Ever wondered who English cricketing legend Ian Botham would invite to a dinner party? Neither had Phil, to be quite honest with you, but having discovered the answer in a recent interview with Beefy in The Daily Telegraph, Phil thought he'd share his findings with you. Alongside Churchill and John Lennon, Beefy would have two mustachioed characters: Genghis Khan (a fascinating man, well ahead of his time', apparently) and modern-day Khan lookalike Geoff Merrill, who, Botham informs us, is one of the best winemakers in the world'. Phil is sure that the Barossa-based Geoff is sparkling company, but one has to ask if he would have made the guest list were it not for a couple of other small matters that Botham neglects to mention. Could Merrill's elevation to top table have anything to do with the fact that he is a business partner of Botham's and the man behind the wine BMW, aka Botham Merrill Willis?

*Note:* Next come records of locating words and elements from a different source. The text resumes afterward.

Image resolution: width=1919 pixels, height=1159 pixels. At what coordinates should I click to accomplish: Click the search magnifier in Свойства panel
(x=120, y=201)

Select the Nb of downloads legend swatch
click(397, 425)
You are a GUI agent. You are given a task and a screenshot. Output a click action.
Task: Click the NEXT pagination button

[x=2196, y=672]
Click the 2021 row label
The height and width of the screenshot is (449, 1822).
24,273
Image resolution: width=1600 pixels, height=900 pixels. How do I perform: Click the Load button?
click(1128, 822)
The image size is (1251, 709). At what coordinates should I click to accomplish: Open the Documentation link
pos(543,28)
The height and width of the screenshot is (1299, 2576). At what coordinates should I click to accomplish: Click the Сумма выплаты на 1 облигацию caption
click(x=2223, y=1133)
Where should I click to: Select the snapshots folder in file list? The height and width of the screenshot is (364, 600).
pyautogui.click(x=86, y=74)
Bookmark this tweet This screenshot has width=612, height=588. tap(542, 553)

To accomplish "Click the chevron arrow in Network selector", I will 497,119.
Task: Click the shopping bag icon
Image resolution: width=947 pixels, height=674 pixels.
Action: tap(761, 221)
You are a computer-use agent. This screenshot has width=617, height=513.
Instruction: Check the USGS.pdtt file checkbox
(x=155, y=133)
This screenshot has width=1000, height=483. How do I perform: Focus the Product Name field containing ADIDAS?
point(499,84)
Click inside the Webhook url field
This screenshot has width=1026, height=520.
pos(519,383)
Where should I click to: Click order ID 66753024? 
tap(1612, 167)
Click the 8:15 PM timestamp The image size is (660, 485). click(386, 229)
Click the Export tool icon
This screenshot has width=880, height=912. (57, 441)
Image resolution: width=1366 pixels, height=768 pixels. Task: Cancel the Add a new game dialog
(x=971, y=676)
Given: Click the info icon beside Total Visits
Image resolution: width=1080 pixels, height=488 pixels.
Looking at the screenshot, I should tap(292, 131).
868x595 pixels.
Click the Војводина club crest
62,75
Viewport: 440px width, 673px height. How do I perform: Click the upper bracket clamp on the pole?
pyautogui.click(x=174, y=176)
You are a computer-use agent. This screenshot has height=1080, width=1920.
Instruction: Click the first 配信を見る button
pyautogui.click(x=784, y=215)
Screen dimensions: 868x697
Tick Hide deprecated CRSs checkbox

The mother of all celebrity wines is not BMW or anything endorsed by Cliff Richard, Greg Norman, Bob Dylan or the bloke from Simply Red. It has to be Jesus Juice, a wine produced by American television news anchorman Bruce Rheins. The wine features a picture of the self-styled king of pop' Michael Jackson in a Christ-like pose and takes its name from the cocktail of wine and Coca-Cola that Jackson is alleged to have presented to young visitors to his Neverland ranch in the guise of a soft drink. Jackson is no fan of the wine, apparently. Phil is not sure why, but it's unlikely to be because Jacko found the wine too young.